L’utilisation de l’arganier à Essaouira (Maroc) remonte à 150 000 ans, une découverte majeure
Cette révélation a été faite lors d’une conférence scientifique organisée à Bayt Dakira par l’Institut national d’archéologie et des sciences du patrimoine (INSAP), en présence d’André Azoulay, conseiller du roi Mohammed VI. Les conclusions s’appuient sur des fouilles menées à Bizmoune et Jbel Lahdid, sites où avaient déjà été découverts les bijoux ornementaux les plus anciens du monde, datés d’il y a entre 142 000 et 150 000 ans.

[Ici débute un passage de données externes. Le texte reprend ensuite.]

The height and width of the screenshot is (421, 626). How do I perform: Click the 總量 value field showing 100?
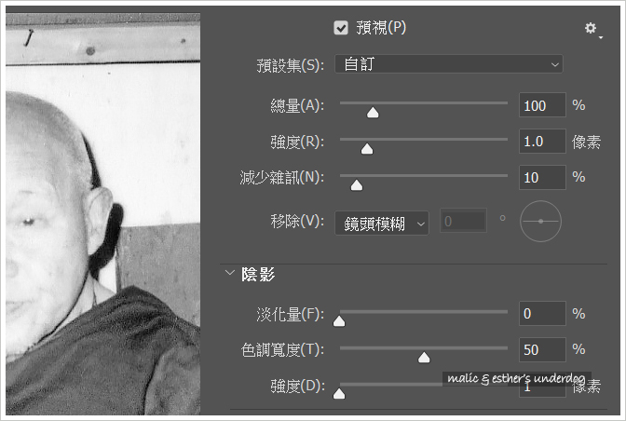coord(542,105)
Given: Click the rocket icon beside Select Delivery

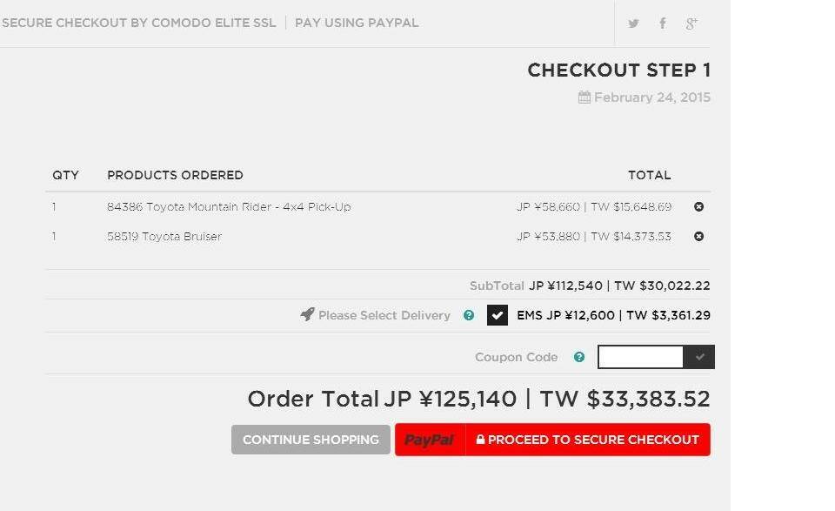Looking at the screenshot, I should 307,314.
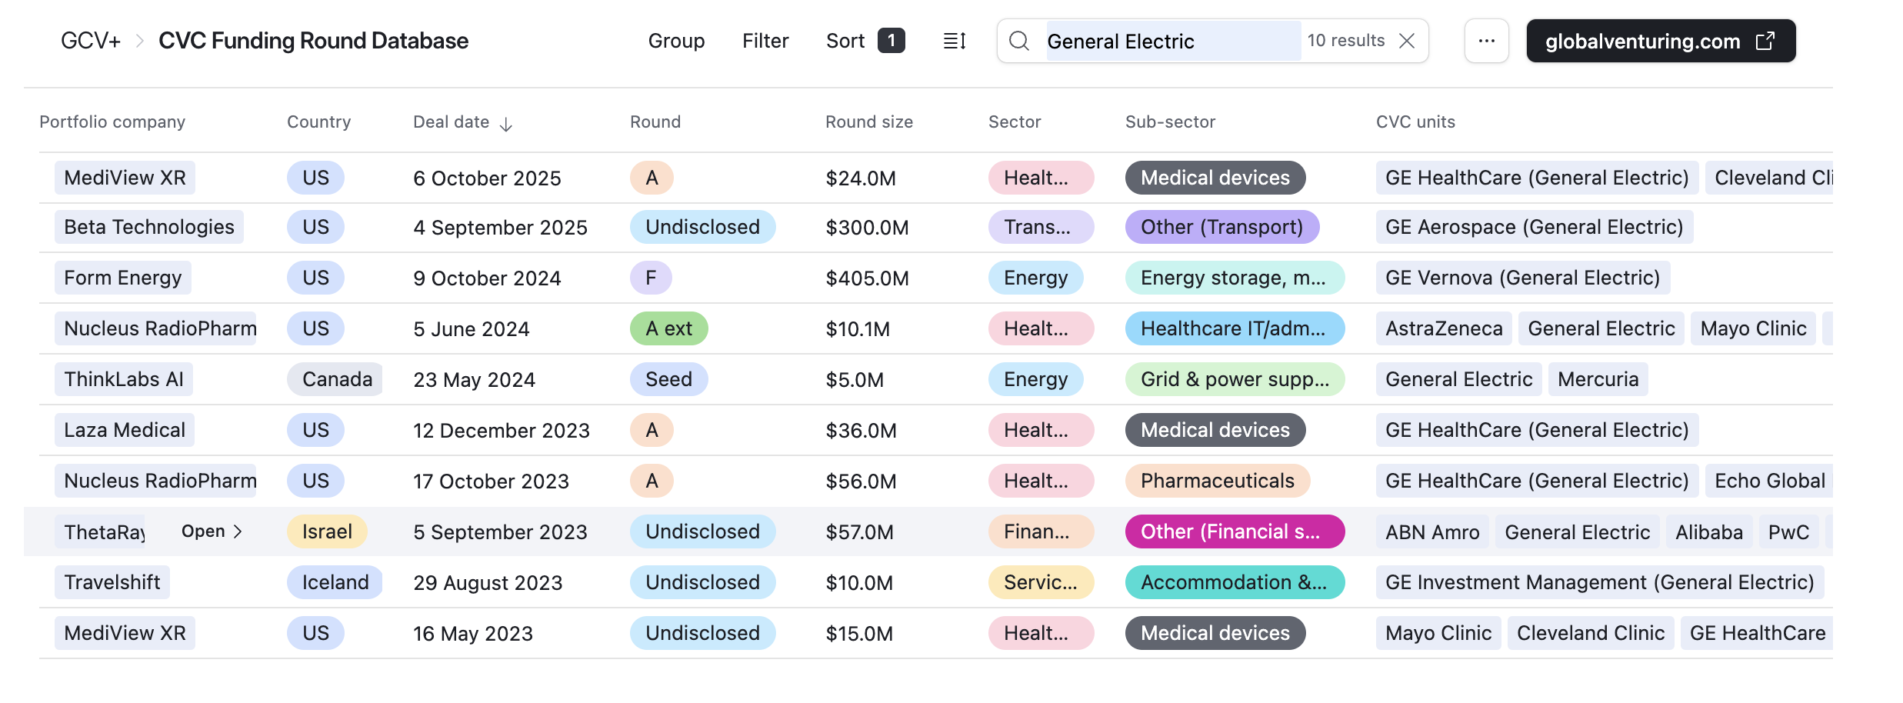Open the three-dot more options menu
Viewport: 1903px width, 703px height.
[x=1486, y=41]
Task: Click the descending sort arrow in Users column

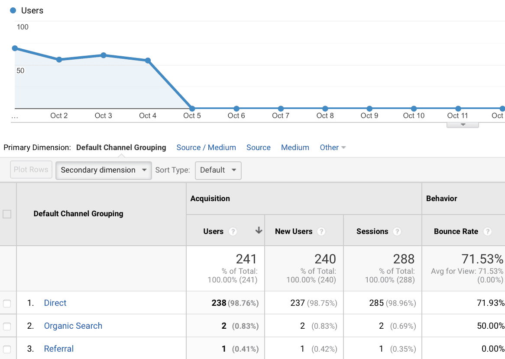Action: click(x=259, y=231)
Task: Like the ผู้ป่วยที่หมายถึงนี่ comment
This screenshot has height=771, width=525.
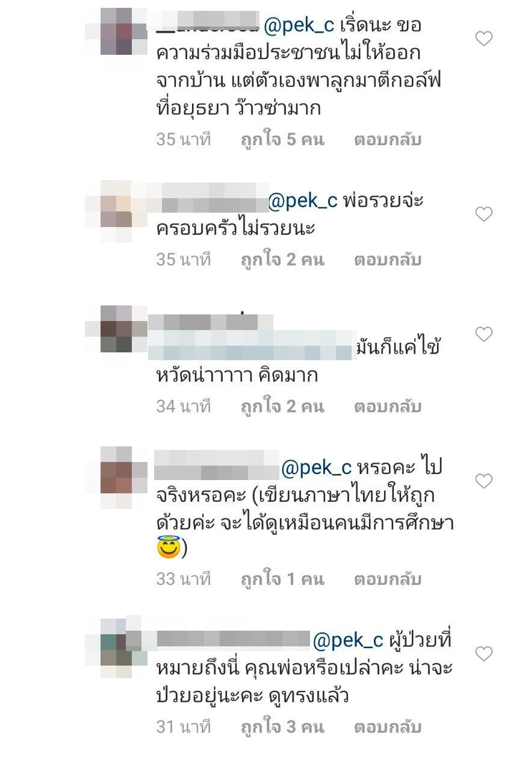Action: click(484, 654)
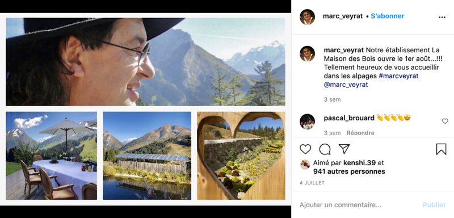Like pascal_brouard's comment with small heart
Viewport: 454px width, 218px height.
pos(445,121)
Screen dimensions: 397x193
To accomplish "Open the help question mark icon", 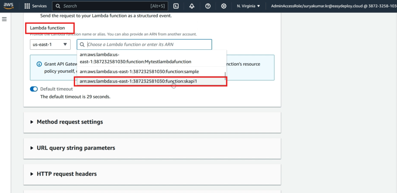I will coord(208,6).
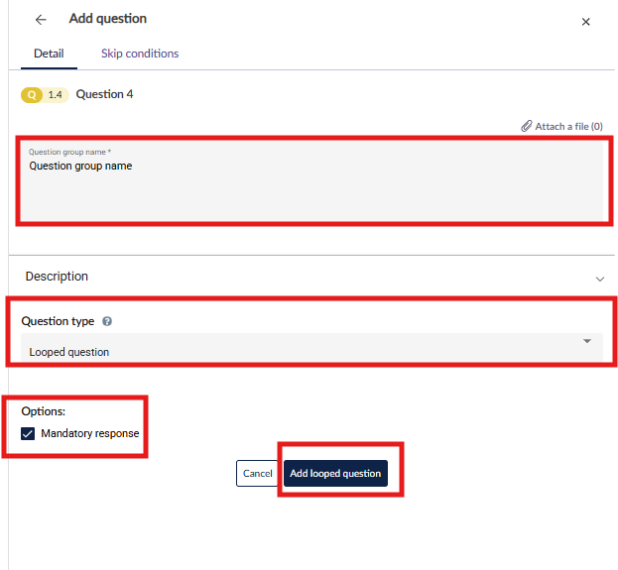This screenshot has width=618, height=570.
Task: Click the 1.4 question number badge
Action: 58,95
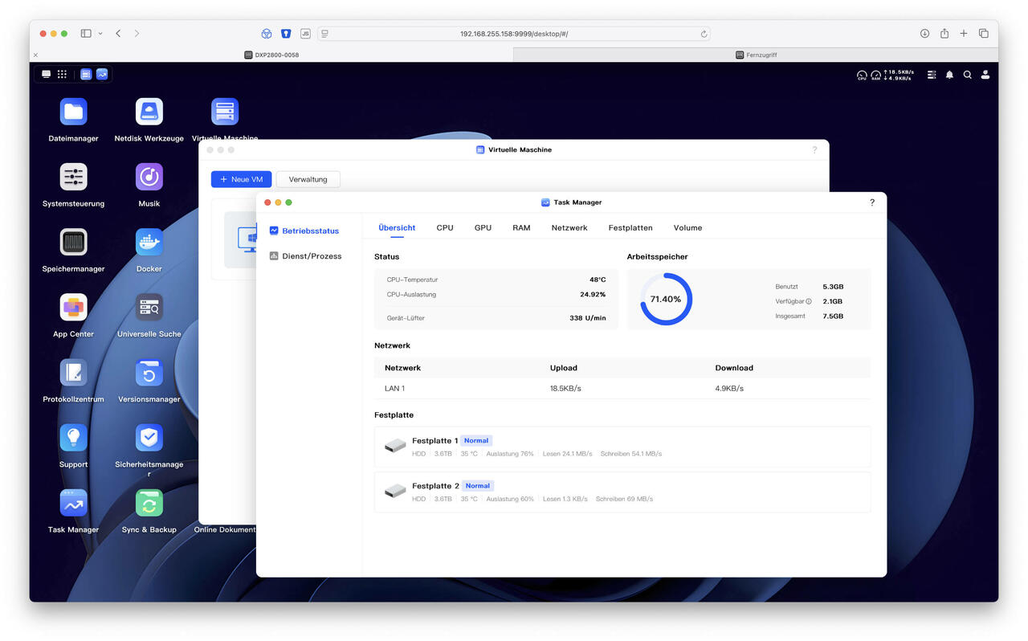The width and height of the screenshot is (1028, 641).
Task: Click the Verwaltung button
Action: pyautogui.click(x=308, y=179)
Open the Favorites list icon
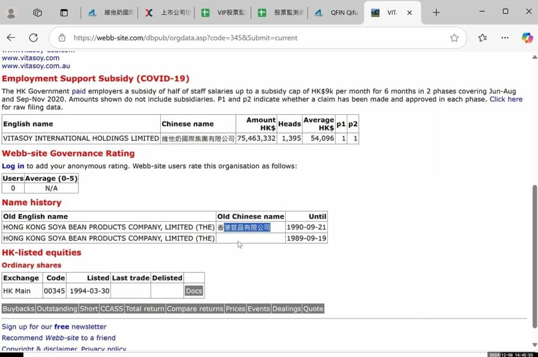 coord(482,38)
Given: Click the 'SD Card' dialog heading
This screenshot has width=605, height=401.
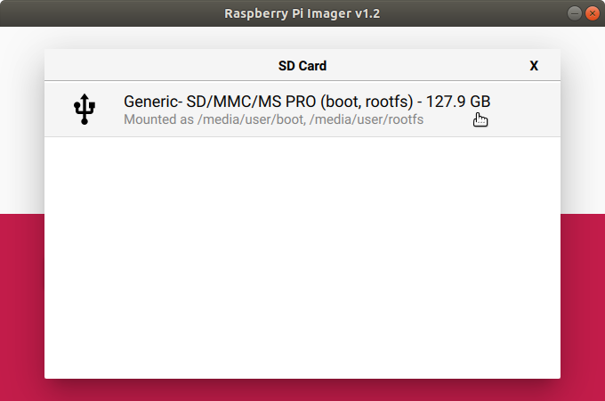Looking at the screenshot, I should click(x=303, y=66).
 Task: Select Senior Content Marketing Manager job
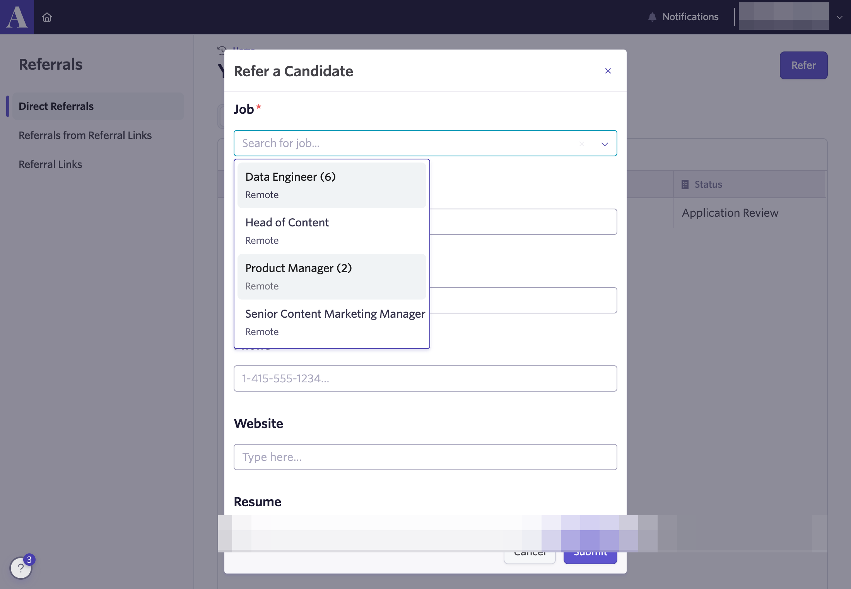(x=332, y=322)
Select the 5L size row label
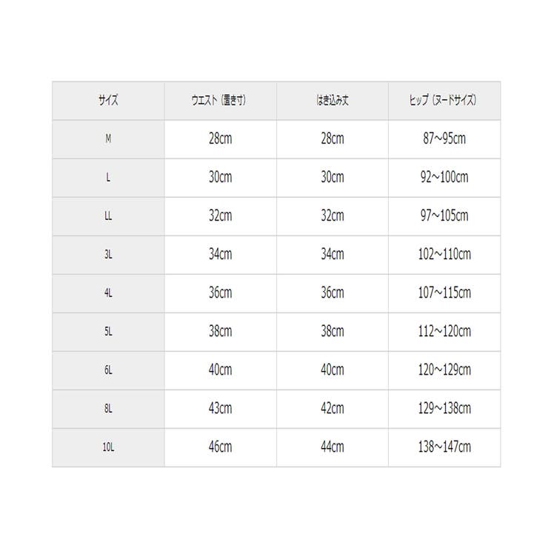The height and width of the screenshot is (548, 548). (x=108, y=332)
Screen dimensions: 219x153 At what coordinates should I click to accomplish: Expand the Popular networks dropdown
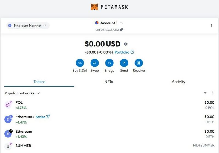pos(22,93)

Selon Abdeljalil Bouzouggar, directeur de l’INSAP, ces vestiges prouvent non seulement une occupation humaine continue, mais aussi que la région constituait un « centre remarquable d’innovation humaine ». Des analyses scientifiques, dont l’étude des vestiges organiques, ont permis de reconstituer le paysage végétal de l’époque et de confirmer la présence stable de l’arganier sur 150 millénaires.
Un savoir-faire ancestral pour l’alimentation et la cosmétique
Les chercheurs ont démontré des techniques préhistoriques sophistiquées pour transformer les ressources naturelles. Ismail Ziani, membre de l’équipe archéologique, a souligné que ces études attestent d’un savoir-faire ancestral utilisé pour la production alimentaire et cosmétique, démontrant une continuité culturelle exceptionnelle sur des dizaines de milliers d’années.
Pour Rania Khouya, directrice provinciale de la culture, ces découvertes enrichissent le patrimoine scientifique local et positionnent Essaouira comme un site préhistorique unique en Afrique du Nord. Ces travaux mettent également en lumière les stratégies de survie et d’adaptation au changement climatique des populations anciennes de cette région carrefour.